> _Prompt_:
In the records below, find the line containing "Task: Click the General Settings monitor icon", then print it and every following line exactly, through the last, without pictures.

[Dataset entries]
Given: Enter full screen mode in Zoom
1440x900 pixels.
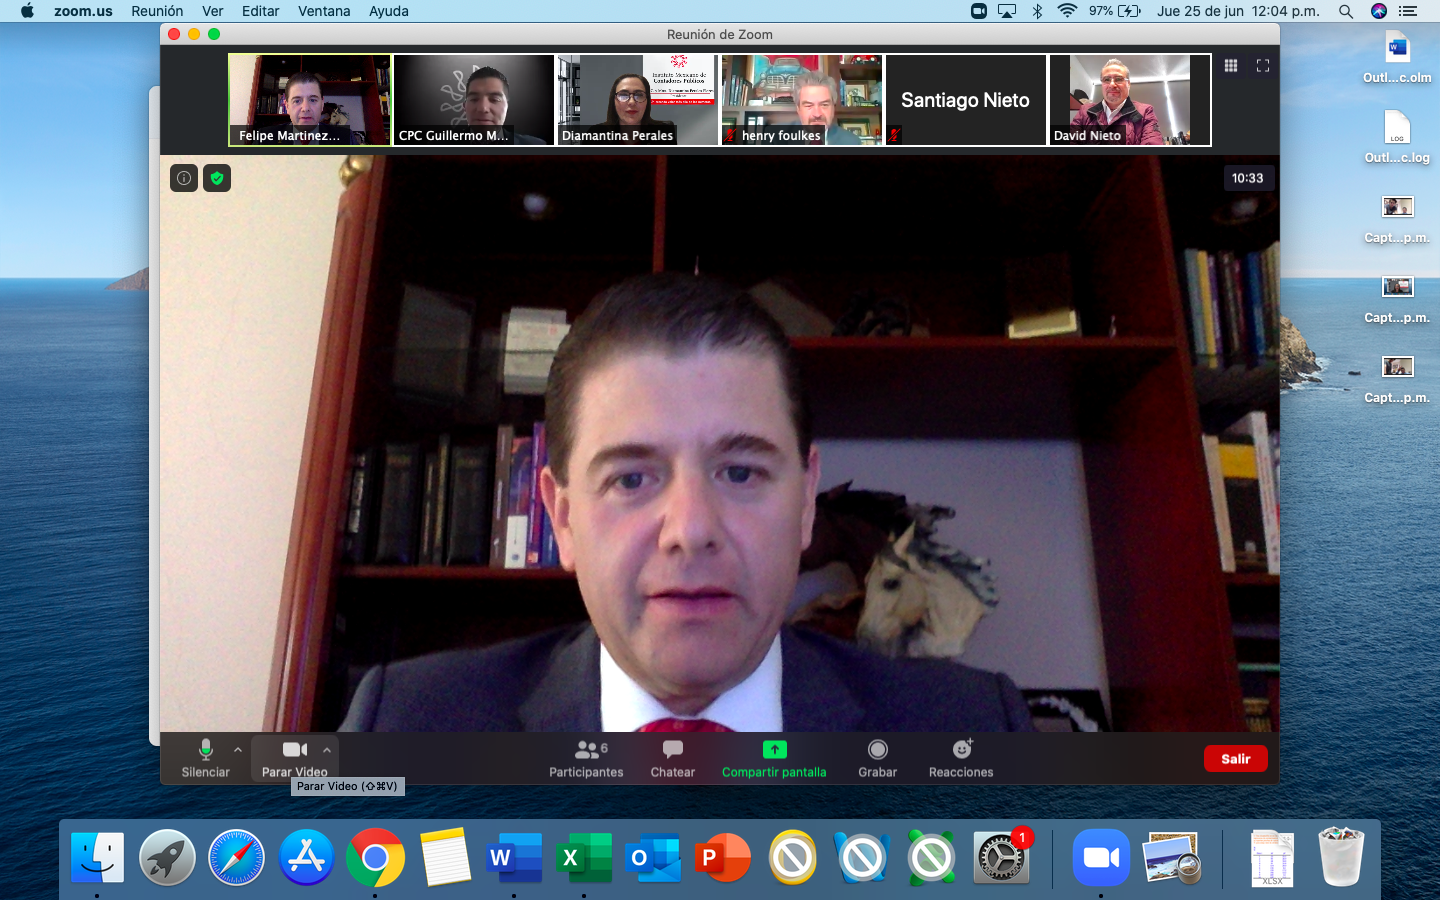Looking at the screenshot, I should [x=1263, y=66].
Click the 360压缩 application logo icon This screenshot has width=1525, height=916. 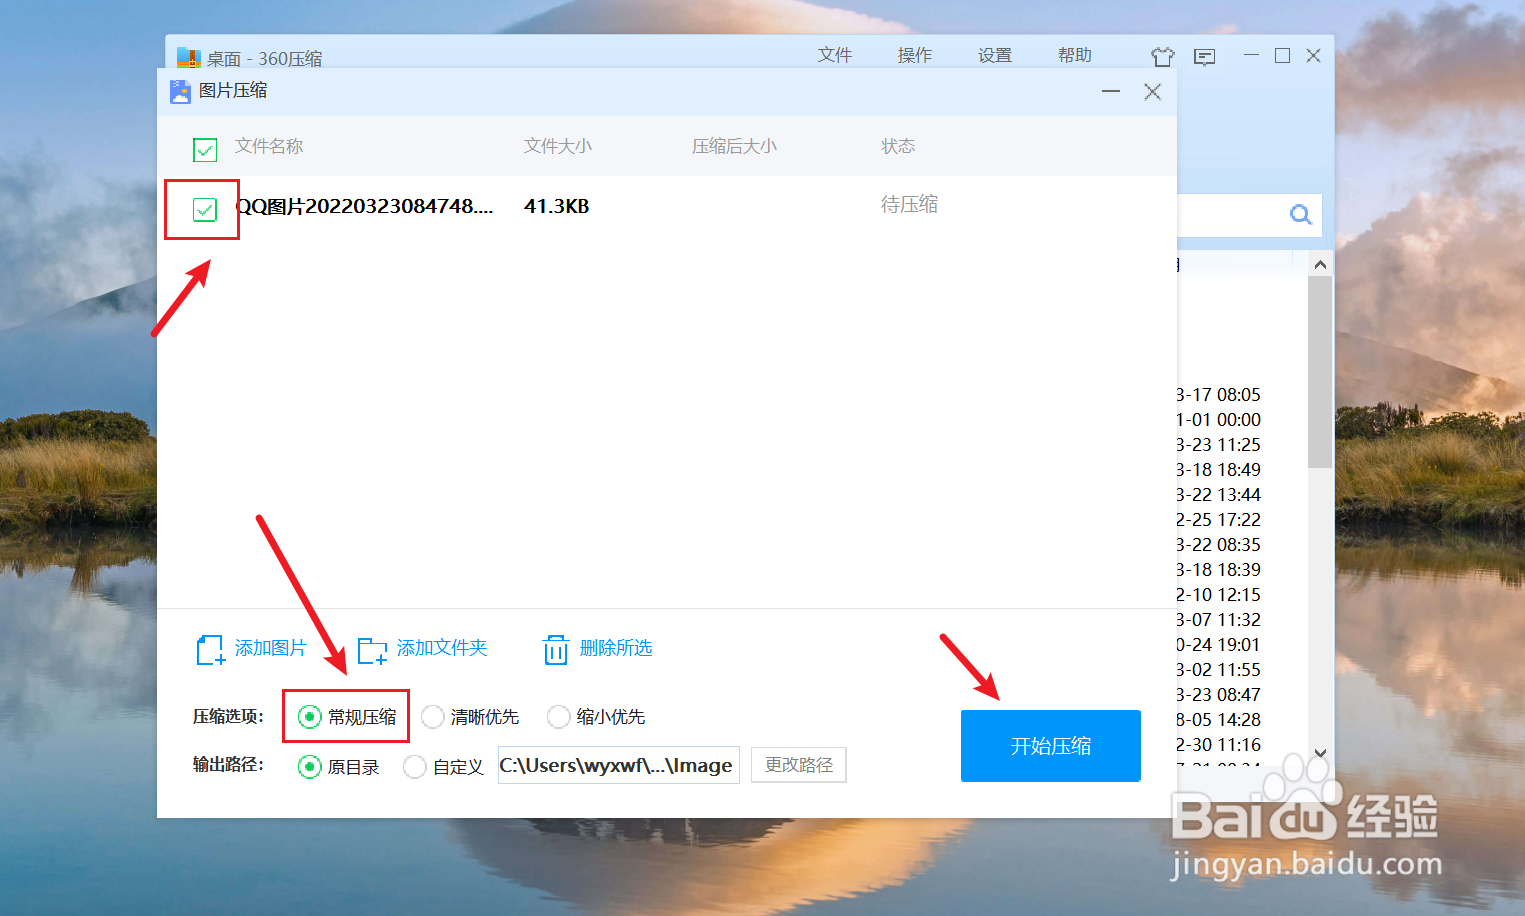click(x=188, y=58)
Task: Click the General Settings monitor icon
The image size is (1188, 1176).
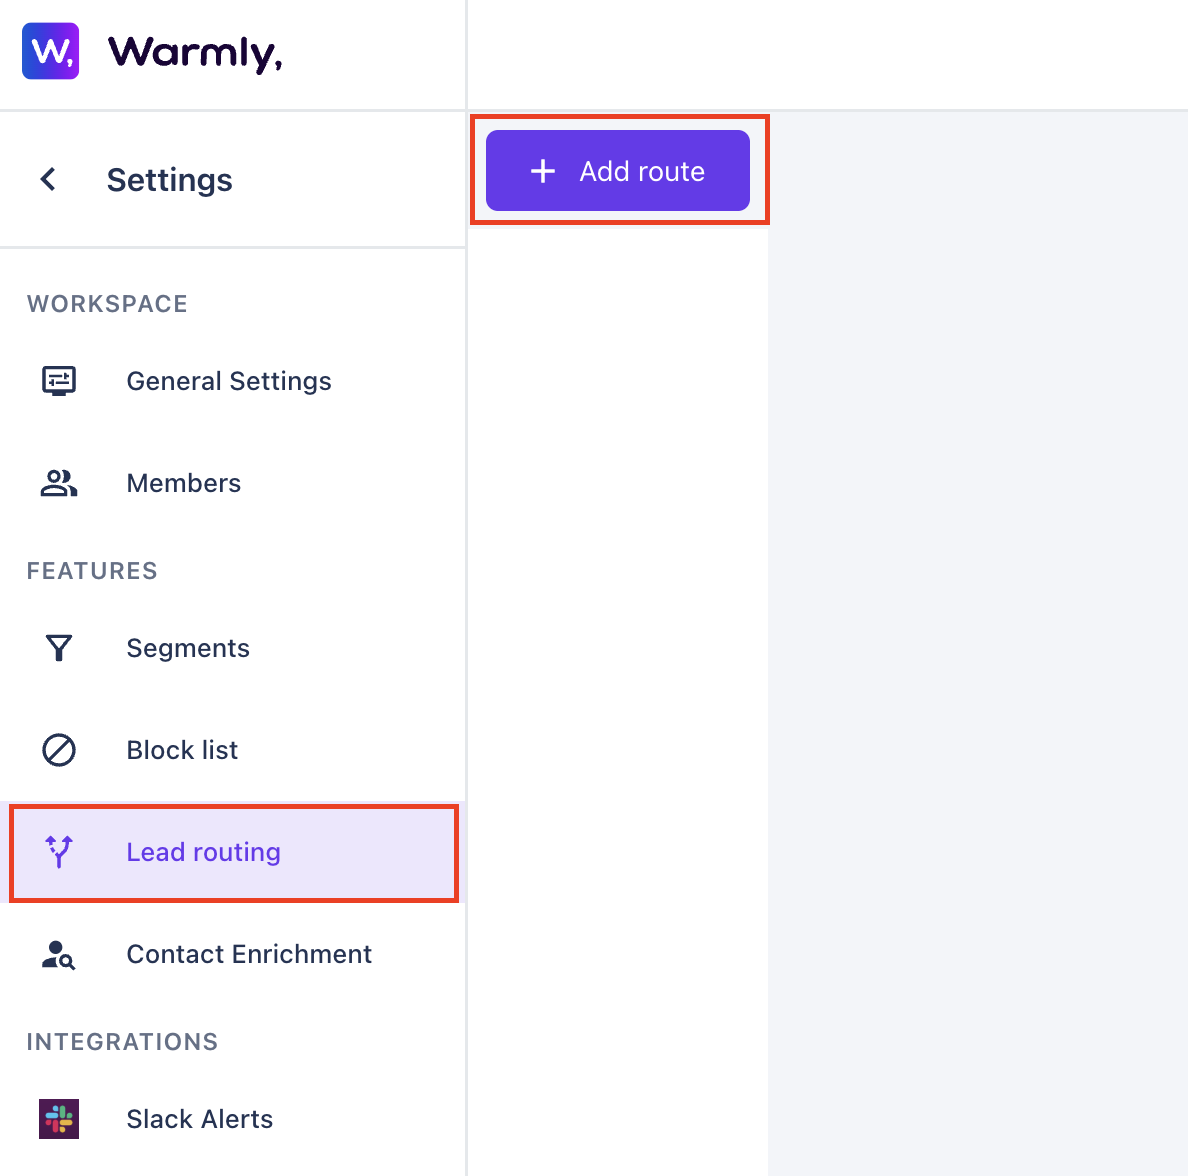Action: click(x=58, y=380)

> _Answer box_:
Task: Click the General Settings monitor icon
The image size is (1188, 1176).
Action: click(x=58, y=380)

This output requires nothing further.